The sombre father of six-year-old Nathaniel Thorassie stood on the banks of the Red River Sunday afternoon and surveyed the partially frozen water under which police believe his son slipped Saturday.
Nathaniel's family had only moved into the neighbourhood on Wednesday.
"I'm speechless right now," said Daniel Thorassie, Nathaniel's father. The boy fell through the ice on the Red River near the Disraeli Bridge Saturday afternoon and is presumed drowned.
"He was very energetic and full of life," Thorassie said after a ceremony on the snowy riverbank late Sunday afternoon with an aboriginal elder and drummers.
Nathaniel and his 10-year-old brother Ralph Chartrand Jr. were reportedly playing with hockey sticks, smashing chunks of ice and throwing them into the open water. They were near the water's edge when the ice broke away and they fell into the river.
Nathaniel's brother Ralph was pulled to safety by passerby Kole Devisscher, who threw a rope to the boy.
Ralph was taken to hospital in stable condition. Thorassie, who no longer lives with Nathaniel's mom and her children from a previous relationship, said he wasn't sure how the older boy was doing Sunday.
"They just moved to the area on the first," Thorassie said.
On Sunday, a small group gathered at the river's edge.
"This is where the boy went down," said Larry Monkman, an elder at Thunderbird House who was contacted for spiritual support.
Drummers sang a travelling song and Nathaniel's dad and paternal aunts offered tobacco to the Creator.
"We offered a prayer for his safe journey home," Monkman said.
Earlier Sunday, Nathaniel's maternal aunt and his two older siblings stood at the river's edge with their heads hung low. One older brother sobbed.
Nathaniel's aunt said the family is devastated by his tragic death, and relatives are unable to speak with media.
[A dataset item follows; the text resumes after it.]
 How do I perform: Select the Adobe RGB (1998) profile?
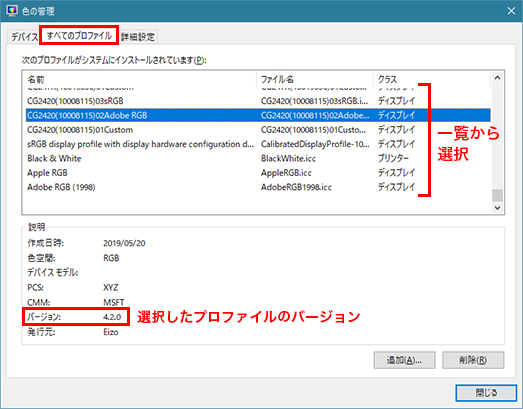point(258,187)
"It's the worst-case scenario for us," said Sgt. Rob Riffel, co-ordinator of the police underwater search and recovery unit. "Most of my guys have kids, young kids, so it's difficult."
Police have yet to recover the body because of river and ice conditions.
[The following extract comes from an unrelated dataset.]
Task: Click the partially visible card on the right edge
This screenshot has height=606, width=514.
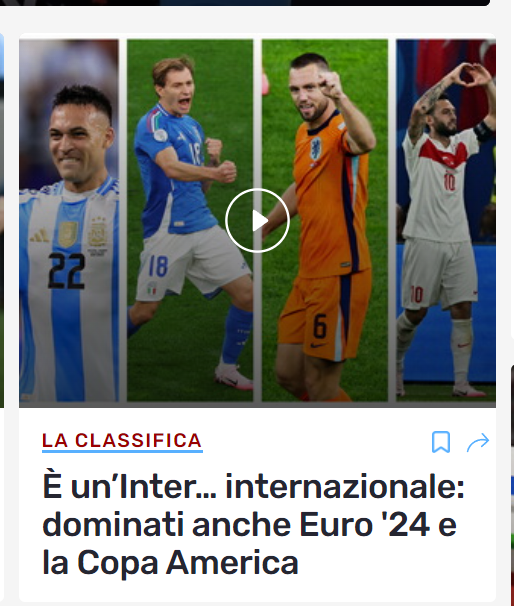Action: (x=512, y=483)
On Sunday, Riffel said dive crews couldn't get into the water by boat due to a thin section of ice near the water's edge. He said they were trying to figure out how to safely get divers into the river so they could start searching for the body, possibly today or Tuesday.
Riffel said the body is likely near the thin edge of ice along the bank, which makes it difficult for divers to retrieve since they have to plan alternate locations to surface. Dive teams will search for the boy in "blackwater" conditions, which means they have zero visibility and must feel around to locate him.
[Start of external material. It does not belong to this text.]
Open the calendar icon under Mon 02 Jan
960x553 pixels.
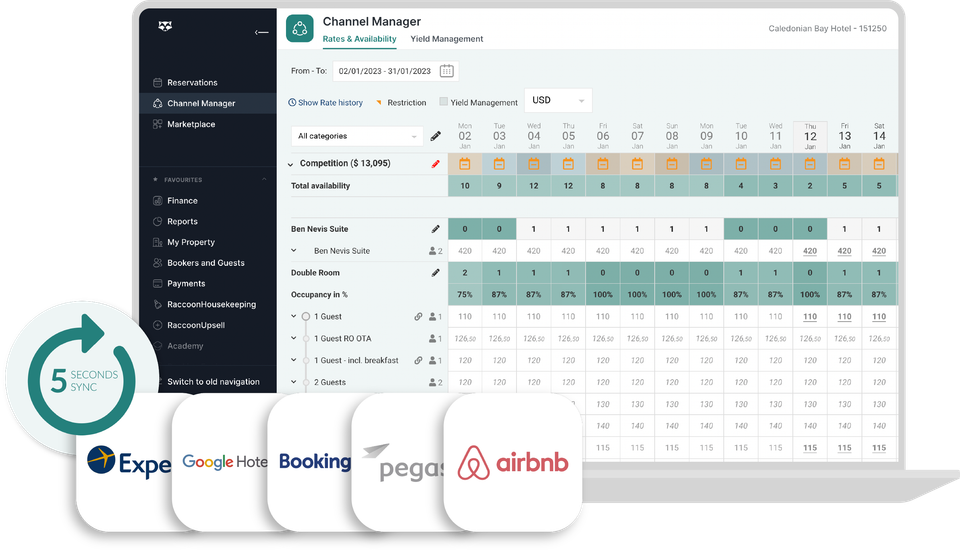pos(465,164)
Riffel said the 10-year-old boy is extremely lucky to be alive since the body's muscles cramp up in frigid water, and there is a small window of time to rescue people before they succumb.
"The chances of survival are low," he said. "That 10-year-old boy was extremely lucky that a man happened by."
News of Nathaniel's drowning death shocked area residents, and prompted police to warn Winnipeggers to stay off the ice.
James Kane's two-storey home looks out toward the river where the two boys fell in; Kane said both he and his wife were shocked by the tragedy.
"You've got to teach kids not to go on the river, especially when there's open water," said Kane, who has a three-year-old daughter.
Other community leaders are hoping to raise money for the boy's family in the coming weeks.
"It's such a tragedy," said Roanna Hepburn, chairwoman of the Point Douglas Residents Committee. "It's just awful. That ice isn't even frozen."
At another spot on the river, Wendy Cameron watched in horror Sunday afternoon as a young boy, who appeared to be about 13 years old, crossed the river near patches of open water.
"I was in tears saying, 'Please God, don't let anything happen,' " Cameron said.